Arayara, l'organizzazione che si batte per difendere attivisti e indigeni
di Lucia Capuzzi, inviata a Belém
L’avvocato Lucas Kannoa alla Cop30 in Brasile: "Arrivano minacce di tutti i tipi". Dal 2012, sono stati assassinati o fatti sparire 2.253 persone. L’Amazzonia l’epicentro del massacro

“Quanto vale una vita indigena?”. La scritta, sotto il volto stilizzato di un bimbo nativo, accoglie i visitatori all’Amazon Climate Hub di Belém. Là, appena dietro il centro della città amazzonica, l’Istituto Arayara ha creato il proprio quartier generale nei giorni della Conferenza Onu sul clima (Cop30). Workshop, incontri, dibattiti per promuovere una transizione energetica giusta a protezione della terra e dei suoi popoli. Obiettivo che l’organizzazione, con sede a Brasilia, porta avanti da 34 anni attraverso mobilitazioni e campagne. La sensibilizzazione è stata solo una parte, però, del lavoro di Arayara durante il summit. In una sala riservata, l’avvocato Lucas Kannoa, ha ricevuto le denunce di attivisti perseguitati a causa del proprio impegno per l’ambiente. In due settimane ne sono arrivate diciannove: più di una al giorno. Oltre quattro volte quelle raccolte da quando, un anno fa, l’istituto ha lanciato il programma di assistenza legale gratuita per i difensori sotto attacco.
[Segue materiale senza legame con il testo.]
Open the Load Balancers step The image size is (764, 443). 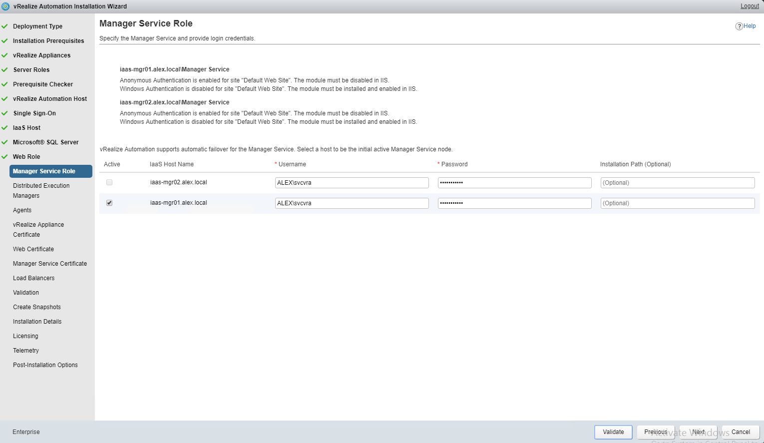pyautogui.click(x=34, y=278)
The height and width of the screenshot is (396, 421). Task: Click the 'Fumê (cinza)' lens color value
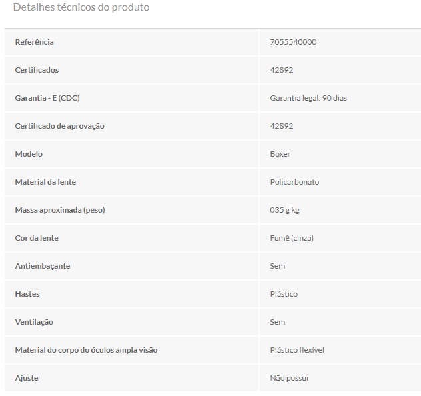click(292, 238)
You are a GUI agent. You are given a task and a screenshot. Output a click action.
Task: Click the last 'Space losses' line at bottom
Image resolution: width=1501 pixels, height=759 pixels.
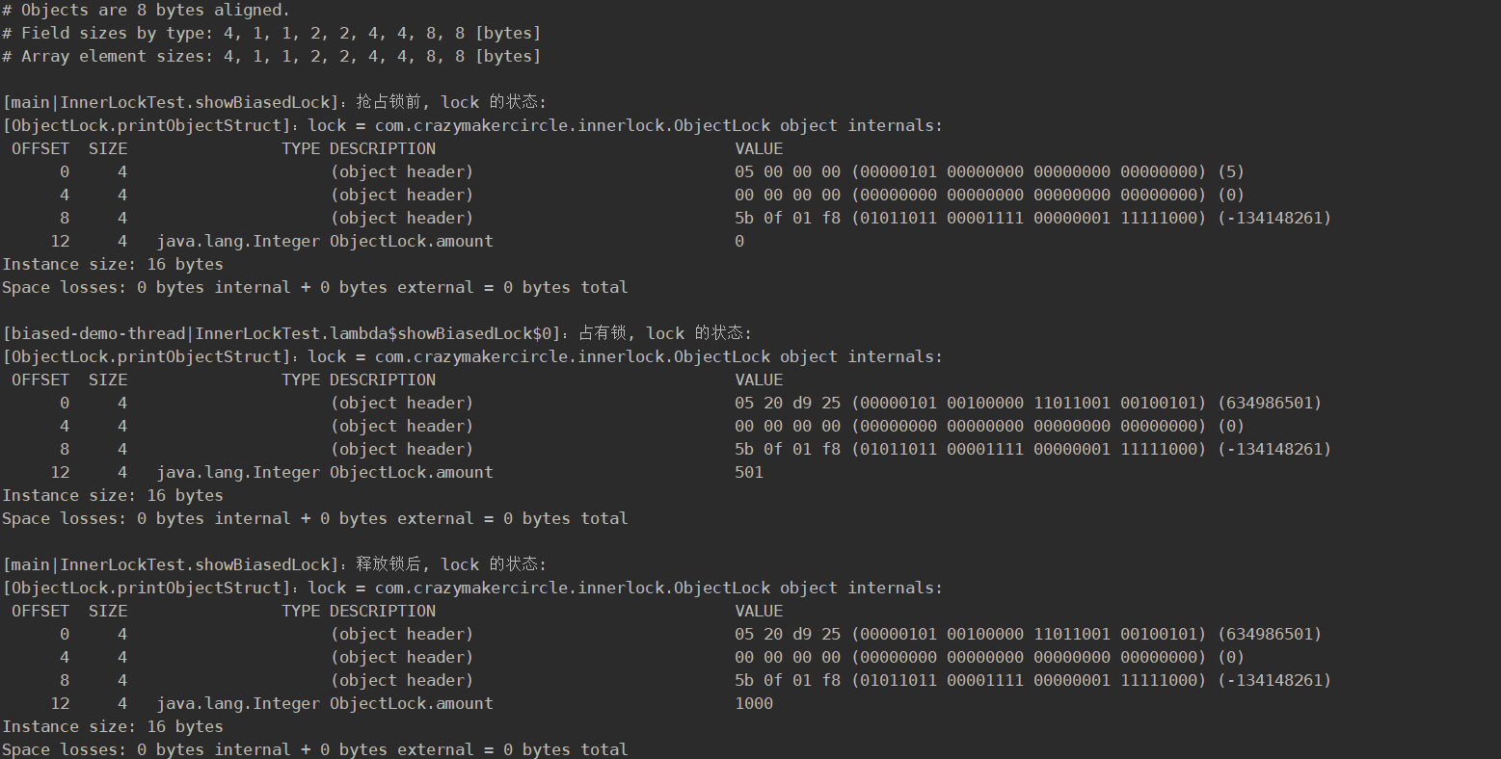[314, 749]
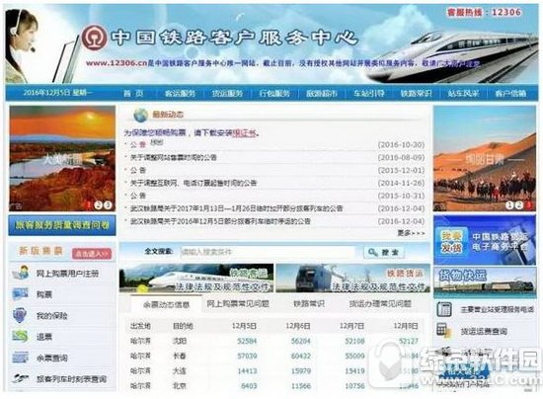Open 余票查询 remaining tickets icon
Viewport: 543px width, 399px height.
pos(20,358)
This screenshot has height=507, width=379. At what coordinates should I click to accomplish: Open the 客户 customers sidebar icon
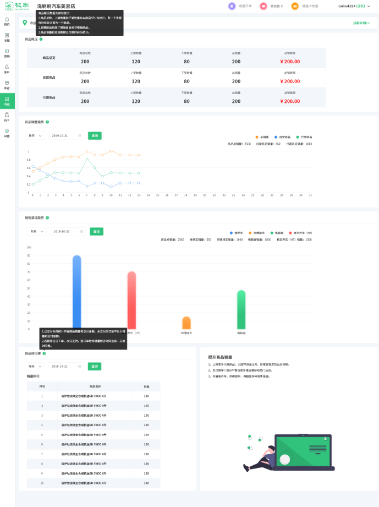pos(7,69)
La gran parte di questi ultimi, arrivata a Belém per l’evento internazionale, ha saputo per caso del programma. Così ha deciso di prendere contatti. “Si sono presentate persone da varie parti del Brasile – in particolare Amapá, Pará e Amazonas - e anche un colombiano. Molti sono indigeni. Ma è venuto anche un sacerdote gesuita, un giornalista, uno scienziato e un consigliere comunale. Il tipo di minacce varia. Alcuni rischiano la vita”. Secondo l’ultimo rapporto di Global Witness, 2.253 donne e uomini sono stati assassinati o fatti sparire dal 2012, quando l’Ong ha iniziato a monitorare la strage. L’anno scorso sono stati 146. Il Brasile, con 413 omicidi, è il secondo nella macabra classifica dopo la Colombia, con 509. Questa settimana, in piena Cop, in Mato Grosso do Sul, una banda di sicari ha ucciso a colpi di pistola Vicente Fernandes Vilhalva, nativo del popolo Guarani Kaiowá, che reclamava la propria terra occupata per far posto agli allevamenti intensivi di bestiame.
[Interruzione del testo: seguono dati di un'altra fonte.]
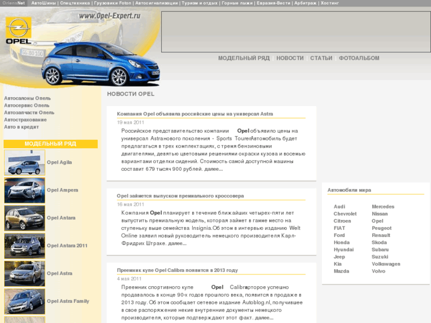Switch to the НОВОСТИ menu item
Image resolution: width=431 pixels, height=323 pixels.
pos(290,58)
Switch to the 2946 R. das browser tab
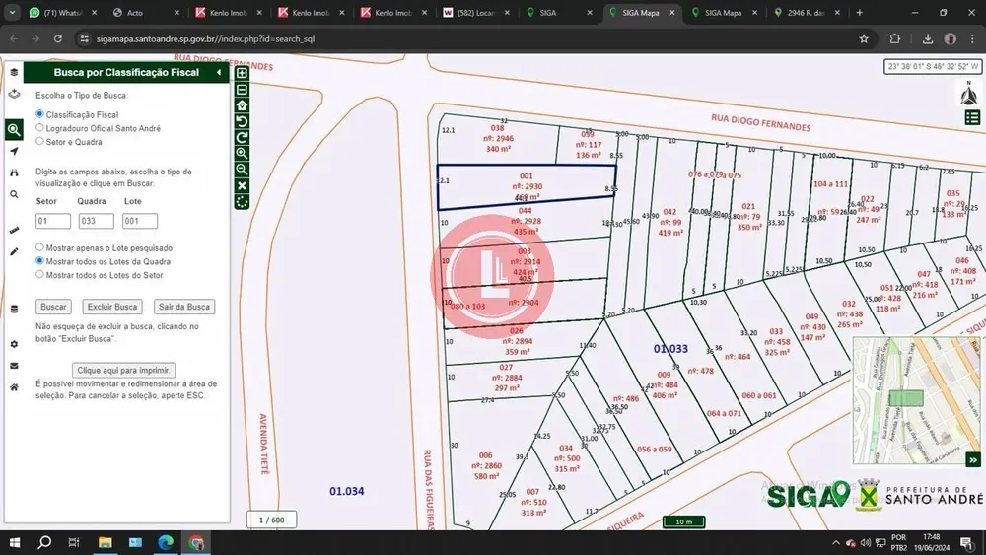 [808, 13]
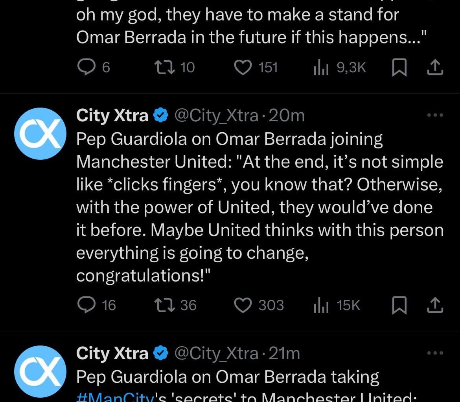Click the share icon on the top tweet
460x402 pixels.
[x=435, y=67]
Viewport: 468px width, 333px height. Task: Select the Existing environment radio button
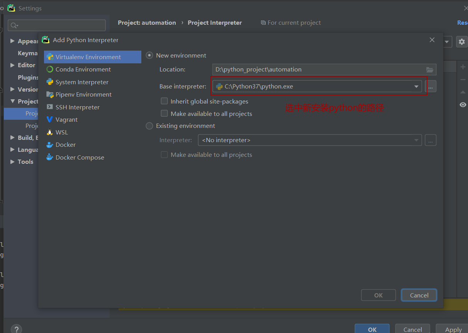(x=149, y=126)
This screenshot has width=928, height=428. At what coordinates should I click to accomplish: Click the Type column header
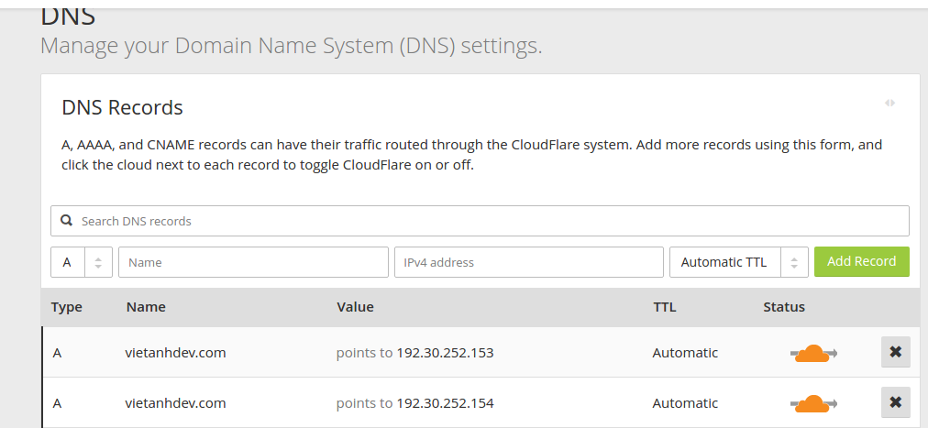click(67, 307)
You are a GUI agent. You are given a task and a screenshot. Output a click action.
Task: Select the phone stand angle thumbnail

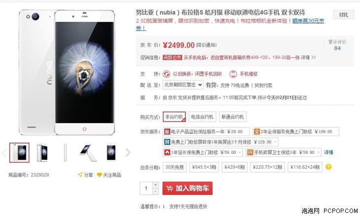click(88, 152)
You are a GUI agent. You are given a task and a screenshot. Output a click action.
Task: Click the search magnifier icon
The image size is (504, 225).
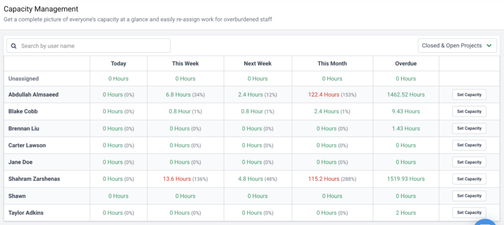pyautogui.click(x=14, y=46)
L’Amazzonia è l’epicentro del massacro. Lontana dai centri istituzionali dei nove Stati in cui si estende e ricca di risorse di valore inestimabile la regione è un Far West dove la fame mondiale di risorse mostra il suo volto più brutale. “L’esempio brasiliano è emblematico – sottolinea l’avvocato -. La violenza strutturale è risultato dell’estrema diseguaglianza economica che si traduce in disparita di potere e una serie di discriminazioni stratificate di genere e etnia”. Lo conferma l’impunità diffusa: Human right watch ha calcolato che appena il 5 per cento dei delitti legati a conflitti per la terra è arrivato in tribunale. “Non c’è, però, solo la violenza diretta. Spesso le grandi compagnie criminalizzano, con false accuse, chi si oppone ai loro piani. Data la complicità diffusa fra le autorità tanti finiscono in cella con lunghe condanne. Altre volte – e questo lo stiamo notando soprattutto lungo la foce del Rio delle Amazzoni, dove sono state appena autorizzate nuove trivellazioni petrolifere -, le grandi aziende utilizzano promettono investimenti in infrastrutture e lavoro alle comunità indigene, spaccandole. E coalizzando i favorevoli contro quanti protestano”. Il segretario delle Nazioni Unite, Antônio Guterres, ha ribadito che i popoli indigeni sono fondamentali per arginare l’emergenza climatica. “Perché continuino ad esserlo, però, i loro diritti devono essere garantiti – conclude Lucas Kannoa -. Primo fra tutti quello alla vita”.